Ela varia conforme o regime de bens adotado no casamento e os bens acumulados ao longo da união podem ser partilhados de diferentes maneiras.

Embora o divórcio seja um momento emocionalmente difícil, entender como funciona essa divisão pode ajudar a minimizar os conflitos.

Além disso, é uma forma de garantir que o processo seja conduzido de forma justa para ambas as partes.

O processo de divisão de bens no divórcio pode ser feito de duas formas: extrajudicialmente, em cartório, ou judicialmente, por meio de ação judicial.

A escolha depende das circunstâncias do divórcio e se há acordo entre as partes.
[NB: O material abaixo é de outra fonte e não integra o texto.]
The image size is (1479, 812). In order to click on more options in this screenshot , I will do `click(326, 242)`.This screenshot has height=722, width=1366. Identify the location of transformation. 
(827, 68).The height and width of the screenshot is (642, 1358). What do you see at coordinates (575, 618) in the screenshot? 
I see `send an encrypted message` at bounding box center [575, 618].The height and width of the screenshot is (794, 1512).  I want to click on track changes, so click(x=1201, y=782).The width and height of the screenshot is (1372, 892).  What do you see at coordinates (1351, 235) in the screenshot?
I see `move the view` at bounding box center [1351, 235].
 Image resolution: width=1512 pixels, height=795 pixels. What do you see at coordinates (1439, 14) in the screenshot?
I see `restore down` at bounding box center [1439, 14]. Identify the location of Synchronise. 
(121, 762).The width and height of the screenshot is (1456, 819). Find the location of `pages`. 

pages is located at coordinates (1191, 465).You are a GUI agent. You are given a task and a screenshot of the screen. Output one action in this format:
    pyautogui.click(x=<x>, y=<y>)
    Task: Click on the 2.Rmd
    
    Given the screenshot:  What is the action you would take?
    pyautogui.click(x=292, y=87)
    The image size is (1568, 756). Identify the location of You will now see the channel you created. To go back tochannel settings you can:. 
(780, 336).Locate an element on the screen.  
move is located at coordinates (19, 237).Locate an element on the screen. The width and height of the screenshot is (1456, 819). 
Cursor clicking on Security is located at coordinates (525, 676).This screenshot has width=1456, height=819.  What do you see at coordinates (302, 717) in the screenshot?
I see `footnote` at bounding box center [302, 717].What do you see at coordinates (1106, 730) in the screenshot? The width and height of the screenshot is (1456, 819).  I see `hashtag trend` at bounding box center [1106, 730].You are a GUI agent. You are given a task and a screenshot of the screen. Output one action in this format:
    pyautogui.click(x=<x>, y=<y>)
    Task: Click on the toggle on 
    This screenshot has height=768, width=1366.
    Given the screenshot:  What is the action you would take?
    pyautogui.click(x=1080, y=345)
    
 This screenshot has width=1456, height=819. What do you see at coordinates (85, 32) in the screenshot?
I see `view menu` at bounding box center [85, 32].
Mas como funciona cada procedimento?

1 – Extrajudicial: só pode ser realizado se o casal concordar com a separação.

Se houver filhos menores ou incapazes, questões como guarda, visitação e verbas alimentares devem ser resolvidas na justiça antes.

O casal solicita o divórcio com um advogado, os bens são descritos e a partilha é acordada, formalizada por escritura pública.

Vale destacar que, caso não haja disputas, o processo pode ser concluído em poucos dias.

2 – Judicial: ocorre quando não há acordo entre os cônjuges ou se houver filhos menores ou incapazes e pedidos cumulados.

O pedido é feito por um dos cônjuges à Justiça, apresentando a necessidade de partilha de bens.

Caso não haja consenso, o juiz pode avaliar os bens e decidir a divisão com base nas provas. A depender da complexidade e da disputa, a partilha pode levar meses ou até anos.